Recent surveys continue to show that more and more Americans are wanting additional regulations with regards to how payday loan lenders and car title loan lenders do business. Federal lawmakers are starting to attempt to take away the government’s right to any sort of authority over these types of lenders who offer high-interest, short-term loans to borrowers. This new legislation from the federal lawmakers has been called the Financial Choice Act 2.0. This is a reboot of the previous rendition of the Financial Choice Act that was initially introduced by Texas representative Jeb Hensarling last year. Mr. Hensarling is backed by the banks on his decision to create this act.

Overview Of Act

The whole act is outlined over 593 pages which are aimed at rolling back many of the original provisions under the original act. It also aims to limit the ability of the CFPB to oversee the whole financial industry at all. Within the provisions of the bill are sections which would require agencies to obtain approval from congress before they can take any action against a financial institution.
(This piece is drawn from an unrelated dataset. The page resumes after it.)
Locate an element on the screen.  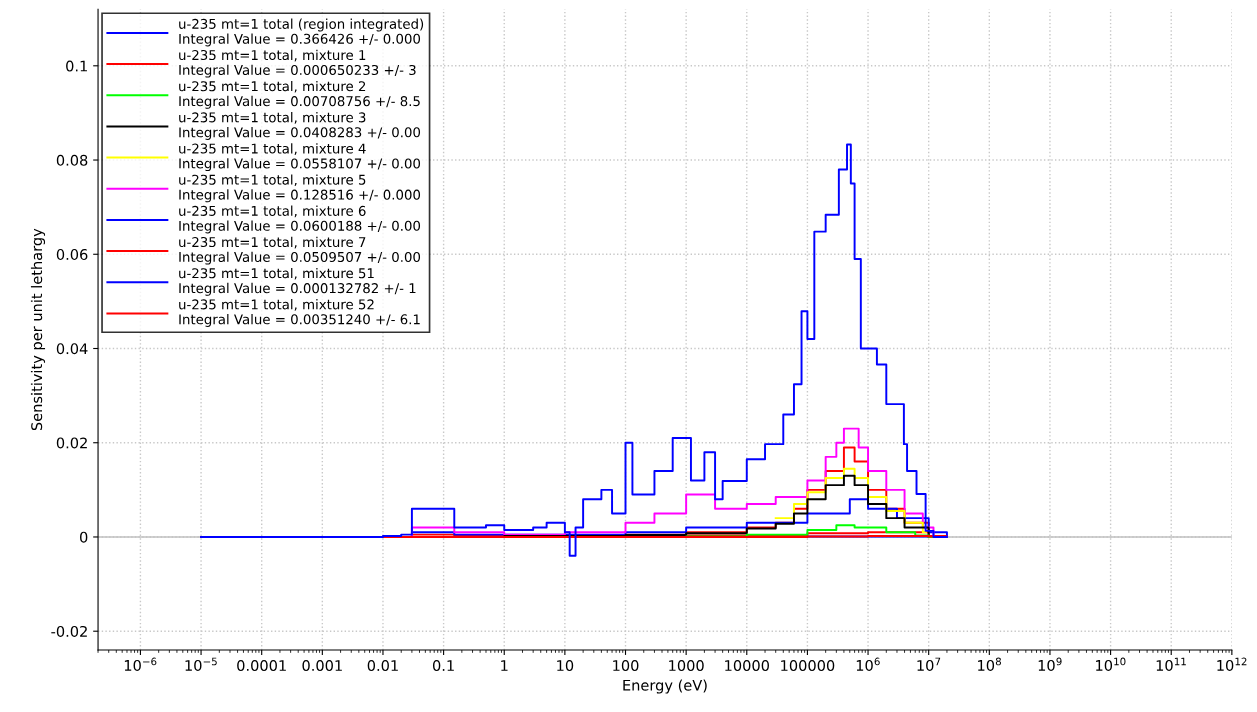
x-tick-label: 10$^{12}$ is located at coordinates (1232, 664).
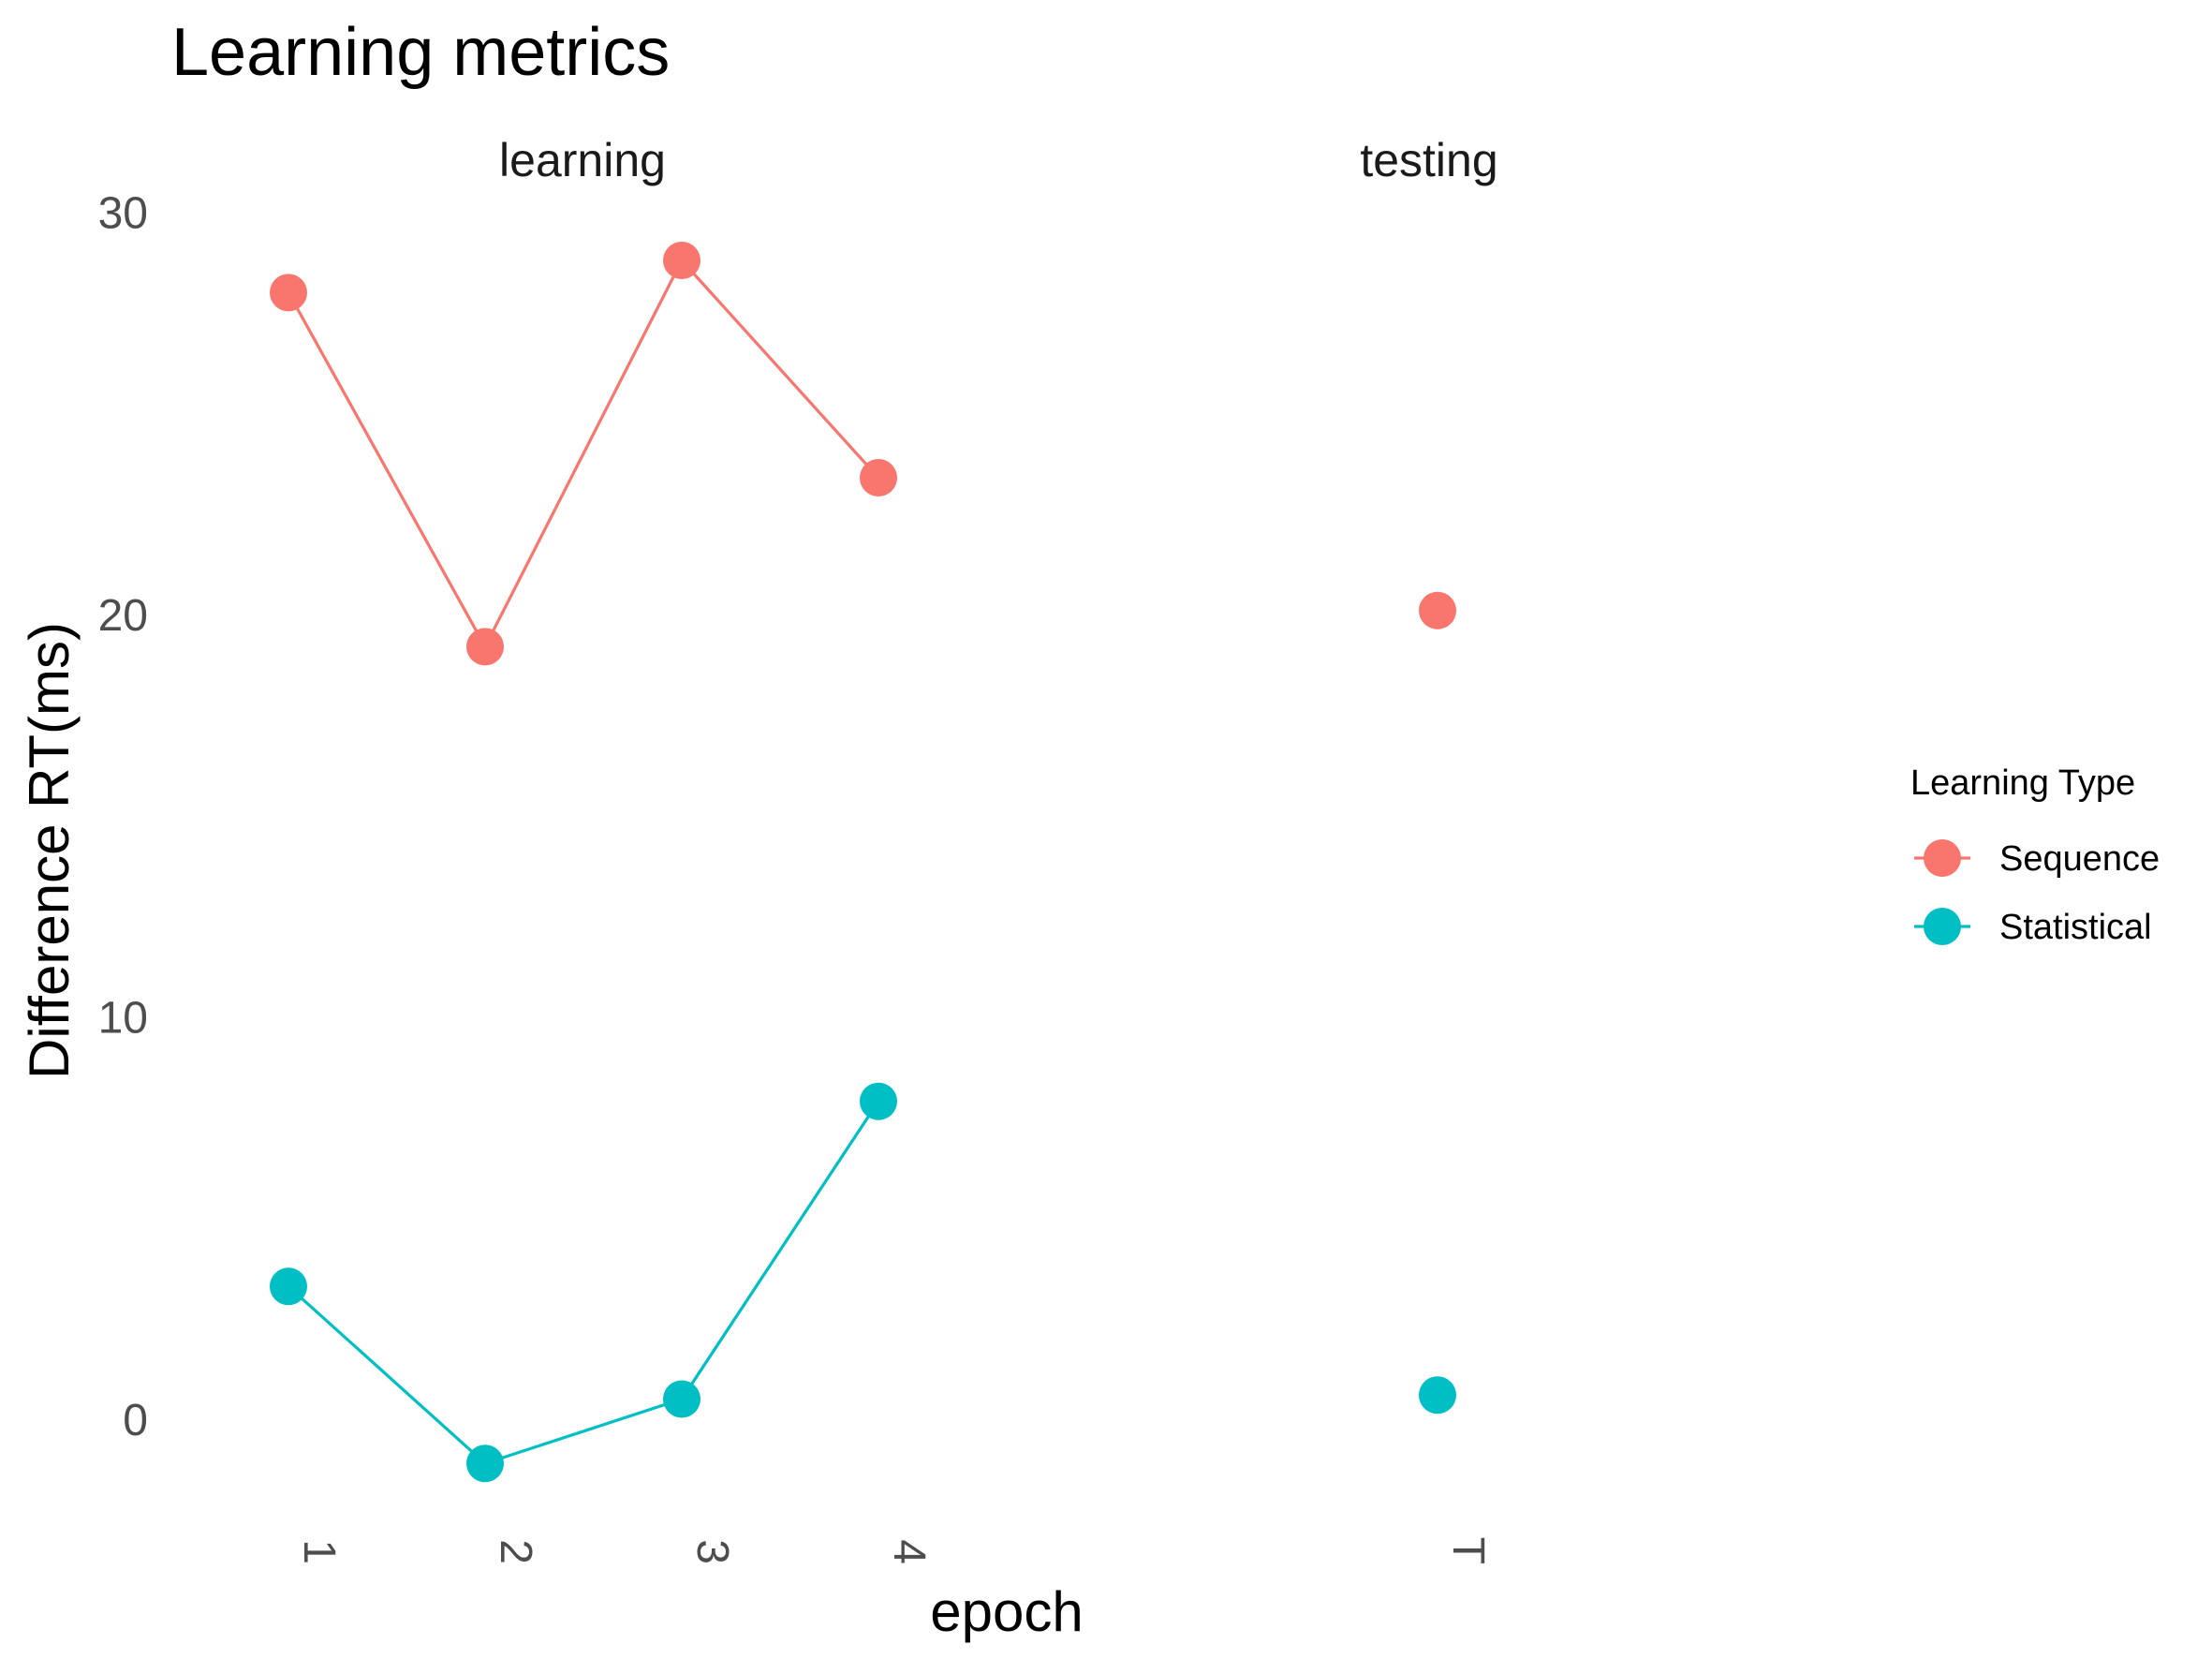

Another provision restricts the bureau’s ability to create rules that regulate the financial companies as well as take away the authority that the agency has to restrict arbitration.

Purpose Of Provisions

The main purpose of these revisions within the Financial Choice Act is to deregulate the financial institutions. Additionally, another measure aims to make a move against the CFPB and take away their right to oversee any area of the payday, cash advance and car title lending industries. In section 733 of the act, it calls for the removal of authority over the regulation of small-dollar credit lenders. The agency may not have the authority to exercise any enforcement or rule-making over any type of cash advance, payday loan or vehicle title loans.

New Rules

However, this would also prevent the agency from being able to finalize their almost year-old lending reforms of payday loans. This is aimed at reducing the likelihood that borrowers need to take out new loans in order to cover old loans. The CFPB has offered four different options for protecting borrowers from loan traps. These protections include having a test that each company must perform before they are allowed to extend credit to borrowers and placing restrictions on rollovers. The other protection options include that there be an option for payoffs to the borrowers and each lender must start to offer less-risky loan options to their customers.

Actions Against Lenders

The measures would also prevent any agency from being able to take enforcement actions against any title loan lenders, payday loan lenders and similar lenders. In recent years, the CFPB has brought about many suits against different lending companies for allegedly pushing their borrowers into an endless cycle of debt. In July of 2014, they took action against ACE Cash Express. They are one of the largest payday loan lenders in the industry. The allegations were that they were conducting illegal debt collection practices in an effort to push their customers into borrowing additional loans which they were not going to be able to afford.

Outcome Against Ace Cash Express

After the action was resolved, Ace was required to refund their customers around five million dollars. This was on top of the five million that the company had to pay in penalties for the alleged violations regarding their unlawful lending practices. Similarly, the company Cash America was found to be running their funding illegally as well. As a result of an investigation into this company, they were ordered to pay back refunds to their customers in the amount of fourteen million dollars because of the violations.

The Washington Post has stated that this new Financial Choice Act provision could damage payday lending as we know it. A staff attorney at Consumers Union feels that the provision is just a way for the high-cost lending industry to get away with unlawful practices. All of the current problems with payday loans and vehicle title loans are well-documented and the CFPB is working hard to set better standards for the lending of these types of loans. The revisions are entirely opposite of what most borrowers are asking for. There are many hopes that congress will work hard to keep this from happening as well as not blocking the efforts to rein in on the practices.